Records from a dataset
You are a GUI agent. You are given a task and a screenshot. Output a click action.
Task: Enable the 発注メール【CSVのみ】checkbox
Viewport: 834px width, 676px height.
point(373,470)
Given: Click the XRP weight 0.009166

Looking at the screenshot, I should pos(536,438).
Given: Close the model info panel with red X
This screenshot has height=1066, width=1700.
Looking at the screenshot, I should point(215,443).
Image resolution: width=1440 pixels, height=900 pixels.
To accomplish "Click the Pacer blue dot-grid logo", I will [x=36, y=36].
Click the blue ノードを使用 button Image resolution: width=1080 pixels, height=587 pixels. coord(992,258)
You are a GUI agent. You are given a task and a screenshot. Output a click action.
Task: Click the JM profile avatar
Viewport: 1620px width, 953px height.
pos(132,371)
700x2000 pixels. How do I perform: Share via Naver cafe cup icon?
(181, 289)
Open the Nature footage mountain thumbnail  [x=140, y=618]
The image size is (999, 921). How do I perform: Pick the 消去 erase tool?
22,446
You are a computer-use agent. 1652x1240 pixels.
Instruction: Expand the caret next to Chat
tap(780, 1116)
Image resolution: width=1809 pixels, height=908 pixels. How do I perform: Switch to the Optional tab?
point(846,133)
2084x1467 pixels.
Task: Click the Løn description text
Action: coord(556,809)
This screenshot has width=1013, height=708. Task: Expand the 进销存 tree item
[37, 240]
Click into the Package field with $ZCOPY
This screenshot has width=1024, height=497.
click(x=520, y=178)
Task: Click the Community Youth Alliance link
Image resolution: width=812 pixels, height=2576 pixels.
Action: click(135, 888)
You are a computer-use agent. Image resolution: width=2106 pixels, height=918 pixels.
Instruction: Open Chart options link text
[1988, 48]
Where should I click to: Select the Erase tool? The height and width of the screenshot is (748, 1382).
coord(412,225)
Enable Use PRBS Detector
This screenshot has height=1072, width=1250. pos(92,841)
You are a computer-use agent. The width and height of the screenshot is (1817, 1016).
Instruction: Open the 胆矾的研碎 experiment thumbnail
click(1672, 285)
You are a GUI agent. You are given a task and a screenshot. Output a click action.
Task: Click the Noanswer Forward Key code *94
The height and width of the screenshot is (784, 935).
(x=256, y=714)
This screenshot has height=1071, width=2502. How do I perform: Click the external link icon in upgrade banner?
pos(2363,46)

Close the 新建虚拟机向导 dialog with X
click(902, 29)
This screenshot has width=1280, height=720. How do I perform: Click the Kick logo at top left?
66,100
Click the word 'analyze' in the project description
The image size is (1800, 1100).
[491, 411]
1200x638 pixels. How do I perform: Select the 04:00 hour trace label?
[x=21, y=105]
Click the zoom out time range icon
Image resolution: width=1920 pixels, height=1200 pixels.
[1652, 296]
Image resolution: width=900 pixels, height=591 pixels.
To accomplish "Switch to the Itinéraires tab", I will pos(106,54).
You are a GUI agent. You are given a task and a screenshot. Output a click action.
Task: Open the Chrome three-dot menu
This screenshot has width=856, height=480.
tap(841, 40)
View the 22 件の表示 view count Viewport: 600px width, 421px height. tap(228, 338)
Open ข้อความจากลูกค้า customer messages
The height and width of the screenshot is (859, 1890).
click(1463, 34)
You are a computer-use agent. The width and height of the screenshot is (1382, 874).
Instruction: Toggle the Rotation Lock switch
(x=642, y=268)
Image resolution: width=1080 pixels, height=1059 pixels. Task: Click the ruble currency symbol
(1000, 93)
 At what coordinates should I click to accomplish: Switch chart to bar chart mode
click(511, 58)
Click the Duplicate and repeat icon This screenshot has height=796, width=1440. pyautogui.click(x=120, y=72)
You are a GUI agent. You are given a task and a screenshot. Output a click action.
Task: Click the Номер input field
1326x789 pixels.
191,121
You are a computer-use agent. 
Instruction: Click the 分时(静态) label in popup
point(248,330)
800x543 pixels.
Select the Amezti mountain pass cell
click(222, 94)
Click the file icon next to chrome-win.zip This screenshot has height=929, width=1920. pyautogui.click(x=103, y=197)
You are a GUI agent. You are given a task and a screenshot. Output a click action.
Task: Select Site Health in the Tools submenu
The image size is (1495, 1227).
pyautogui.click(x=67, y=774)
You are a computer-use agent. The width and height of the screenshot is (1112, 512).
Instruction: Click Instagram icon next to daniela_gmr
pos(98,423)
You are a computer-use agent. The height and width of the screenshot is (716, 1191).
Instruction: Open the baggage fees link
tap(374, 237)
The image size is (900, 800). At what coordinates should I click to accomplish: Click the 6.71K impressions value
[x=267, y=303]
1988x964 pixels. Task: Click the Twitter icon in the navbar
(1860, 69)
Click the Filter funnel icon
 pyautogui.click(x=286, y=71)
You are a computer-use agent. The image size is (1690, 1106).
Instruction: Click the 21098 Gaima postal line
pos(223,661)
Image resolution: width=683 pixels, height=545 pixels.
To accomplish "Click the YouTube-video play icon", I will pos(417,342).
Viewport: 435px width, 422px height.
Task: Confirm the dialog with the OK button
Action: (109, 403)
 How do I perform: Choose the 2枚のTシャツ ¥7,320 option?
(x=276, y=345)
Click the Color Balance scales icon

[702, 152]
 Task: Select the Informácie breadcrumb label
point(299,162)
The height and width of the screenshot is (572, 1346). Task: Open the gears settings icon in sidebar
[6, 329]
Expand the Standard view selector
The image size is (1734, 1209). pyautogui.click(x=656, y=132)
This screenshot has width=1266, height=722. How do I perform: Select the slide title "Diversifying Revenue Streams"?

Task item
Could you retype exactly the lines above, starting at the line that contains "Image resolution: width=1440" and ending at the line that contains "You are a computer-use agent. 1652x1240", and nothing more?

Task output
Image resolution: width=1440 pixels, height=900 pixels.
To accomplish "Click the Pacer blue dot-grid logo", I will [x=36, y=36].
Click the blue ノードを使用 button Image resolution: width=1080 pixels, height=587 pixels. coord(992,258)
You are a GUI agent. You are given a task and a screenshot. Output a click action.
Task: Click the JM profile avatar
Viewport: 1620px width, 953px height.
pos(132,371)
700x2000 pixels. How do I perform: Share via Naver cafe cup icon?
(181, 289)
Open the Nature footage mountain thumbnail  [x=140, y=618]
The image size is (999, 921). How do I perform: Pick the 消去 erase tool?
22,446
You are a computer-use agent. 1652x1240 pixels.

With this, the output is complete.